Music Matters couldn't be a better name for Edinburgh Carers Council's third annual concert, which supports their work in providing advocacy, support and information to those caring for people with mental health issues. Held at Edinburgh's Electric Circus, it was clear from the atmosphere and from remarks made by the organisers that music does matter a great deal to audiences and musicians alike. Not least to those directly affected by mental health issues.
For many, having a creative outlet is an essential coping mechanism for psychological struggles. Channelling difficult thoughts and experiences into making music is key for so many, whereas, listening to that music, for others, can be their salvation. And tonight seemed like a perfect encapsulation of this symbiotic relationship, as the audience fed off the passion and raw emotion exhibited by tonight’s performers.
Kathryn Joseph’s story really attests to the notion that out of dark times we can make beautiful things, if those destructive experiences are channelled into creating. After having lost a prematurely born son, Kathryn Joseph (real name Kathryn Sawers – her stage-name is a tribute to her late son), she immersed herself into music. It was a coping mechanism, as well as an act of self-preservation; knowing that the demons of loss and anguish could get the better of her if they weren’t taken to task, and remoulded into her gorgeous windswept and weather-beaten ballads.
Joseph takes to the stage with a broad smile, the excitement palpable as it crackles between artist and audience. She has spoken of her love of performing live, how this is the only time she feels truly uninhibited and unselfconscious. This is immediately evident, as her voice, which is gorgeous on record, seems even better suited to this environment. Here it is uncaged and prowling, as she sits at her piano with a sustained sidelong glower, both seductive and terrifying in equal measure.

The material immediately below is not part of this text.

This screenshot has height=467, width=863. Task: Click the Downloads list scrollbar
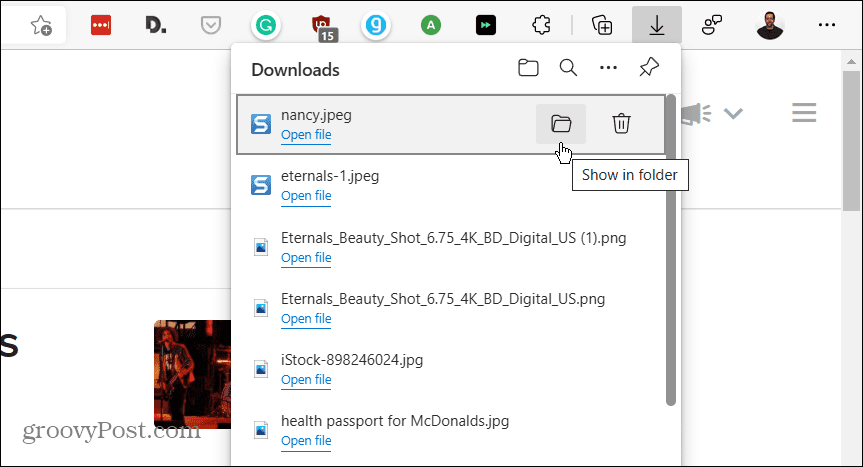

Winner of this year’s Scottish Album of the Year Award for her album Bones You Have Thrown Me and Blood I’ve Spilled, Joseph’s music is robustly idiosyncratic and very Scottish, a continuance of the alt-folk lineage paved in recent years by the likes of Karine Polwart and King Creosote. The Aberdeen native has a voice that swoops and arcs around melodies with the vocal drama of a young Kate Bush, before bedding down into a hushed, crackly drawl, like Joanna Newsom’s if it were aged in oak whisky barrels.

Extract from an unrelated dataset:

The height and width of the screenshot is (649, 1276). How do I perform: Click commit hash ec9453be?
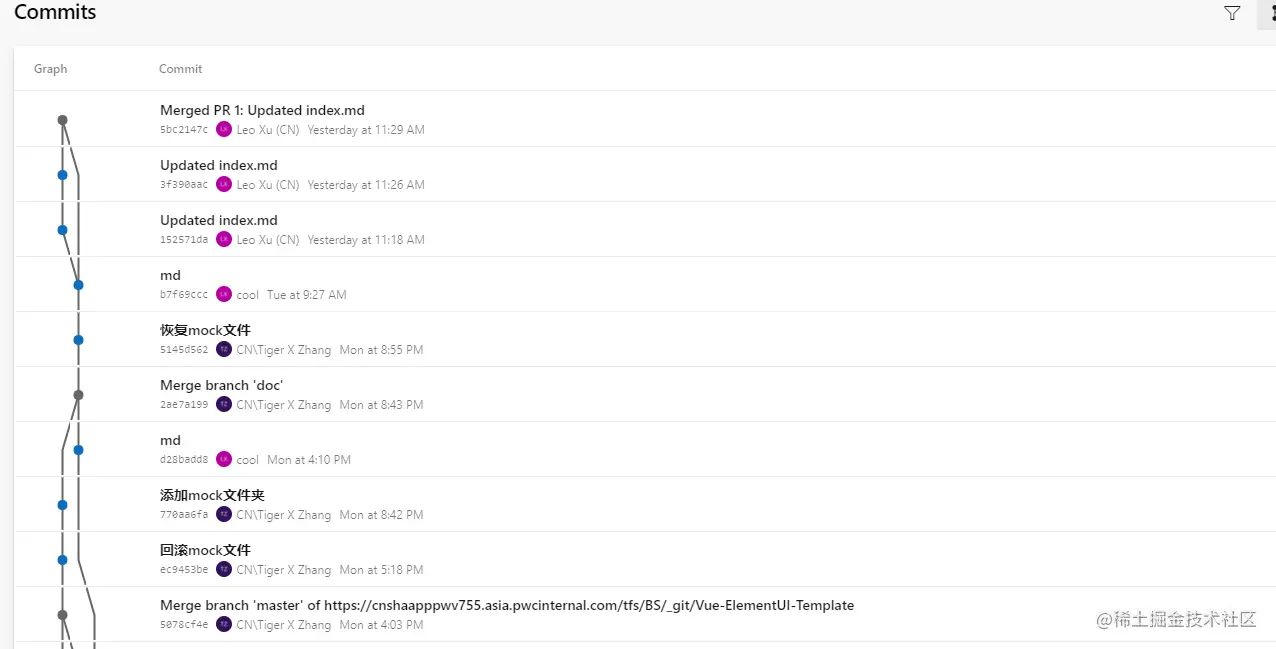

Joined on stage tonight by producer-collaborator Marcus Mackay on percussion, who supplies added ambience as he runs a violin bow over the edge of cymbals and adds gentle, understated beats to Joseph’s piano-led songs. These songs are consistently darkly-tinged, giving a drama and melancholy which thrives when they are delivered live.
I can only speculate as to how much of a therapeutic pursuit making music is for the wonderful singer-songwriter headlining the event, but my guess would be, to a large extent. Out of loss, we can often find ourselves, find our voice, and, for a creatively-orientated individual like Kathryn Joseph, we are the joint beneficiaries of that quest. Without her songs, and without music in general, many of us would find life harder to cope with. Music matters.